While we have such situations in communities, perhaps with people getting only a daily or hourly service of care in temporary centres, there is a great obligation to provide and focus whatever funding may become available. I recognise that it may be scarce, but people are in crisis and shouting for help. They cannot get an answer from anyone. It would be worse were it not for the voluntary effort of parents, as Senator O'Toole said, and many other groups that came together over the years to provide for, recognise and highlight problems in societies, communities and families.

Until those voluntary groups became organised and made pleas to public representatives, health boards and Ministers over the years, there was no recognition of the plight of families and communities.
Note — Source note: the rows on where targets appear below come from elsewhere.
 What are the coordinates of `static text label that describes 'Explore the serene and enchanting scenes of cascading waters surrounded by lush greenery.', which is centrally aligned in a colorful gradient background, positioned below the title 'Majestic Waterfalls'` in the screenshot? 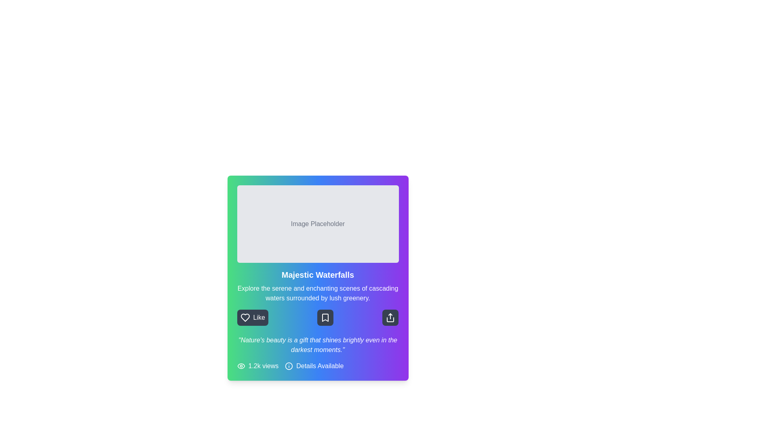 It's located at (317, 293).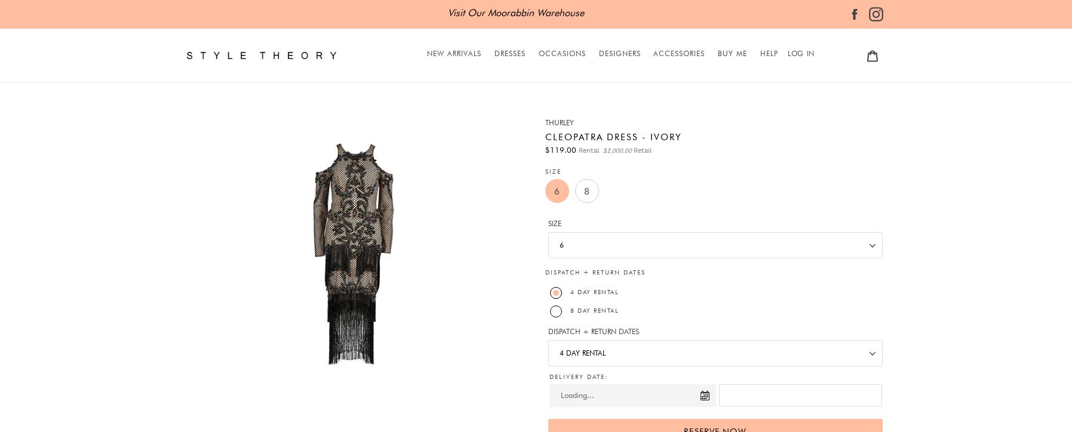  Describe the element at coordinates (626, 139) in the screenshot. I see `'ELIYA THE LABEL'` at that location.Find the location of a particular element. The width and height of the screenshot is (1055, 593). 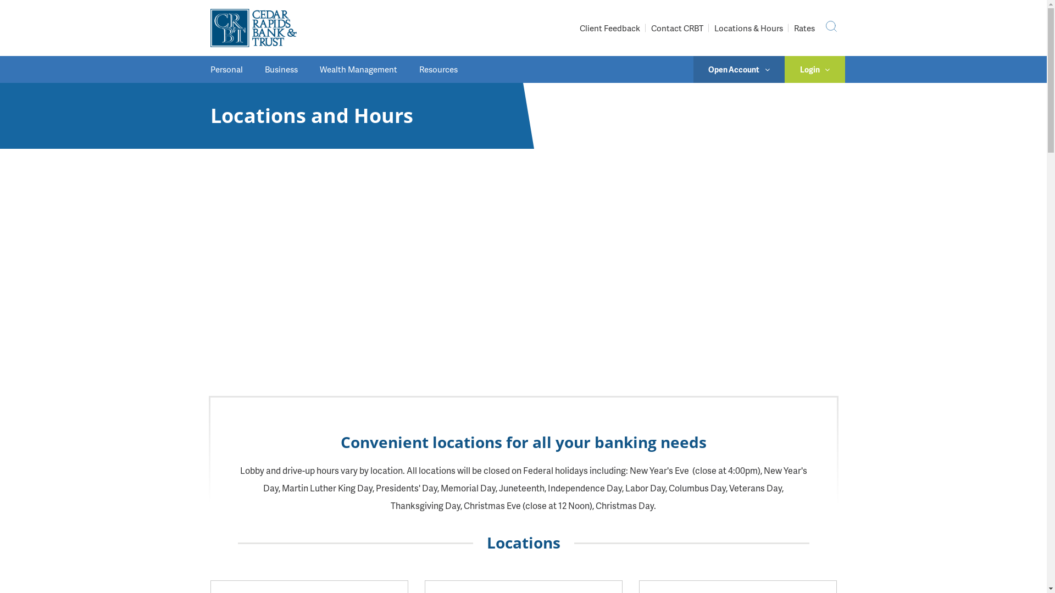

'Business' is located at coordinates (281, 69). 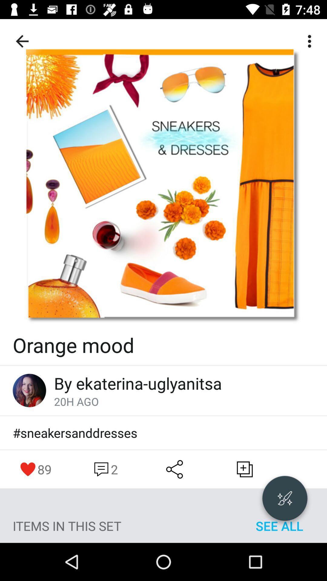 What do you see at coordinates (28, 469) in the screenshot?
I see `move to left of 89` at bounding box center [28, 469].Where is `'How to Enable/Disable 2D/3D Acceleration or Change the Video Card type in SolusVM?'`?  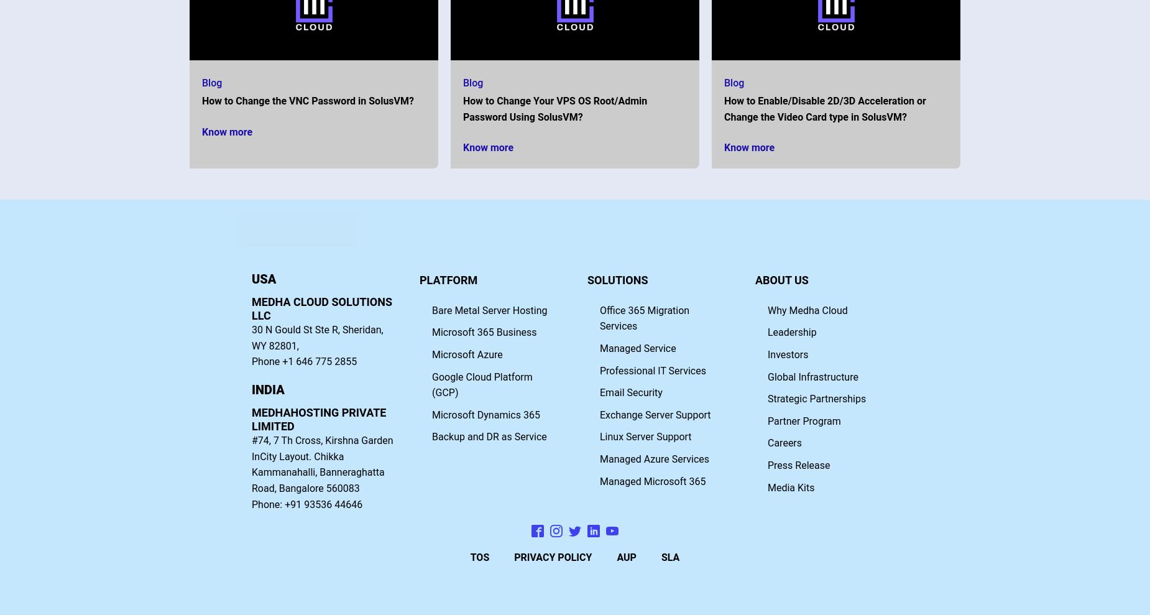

Single parents who have the cross to bear of a mentally or physically handicapped person are forced out to work. They are also faced with a 24 hour care service need for a severely handicapped person. Such people will get respite for just one weekend in four, five or more, perhaps from late Saturday evening when he or she finishes work until late Sunday evening when the person must be collected and taken home.

While we can mention the impressive global figures to which the Minister of State already referred, I want him to identify the special and specific needs of a hard core which is only represented by a number. The tragedy is that they are neglected. I want the Minister of State to consider the people in our mental institutions today because their case is one of criminal abandonment in a modern society.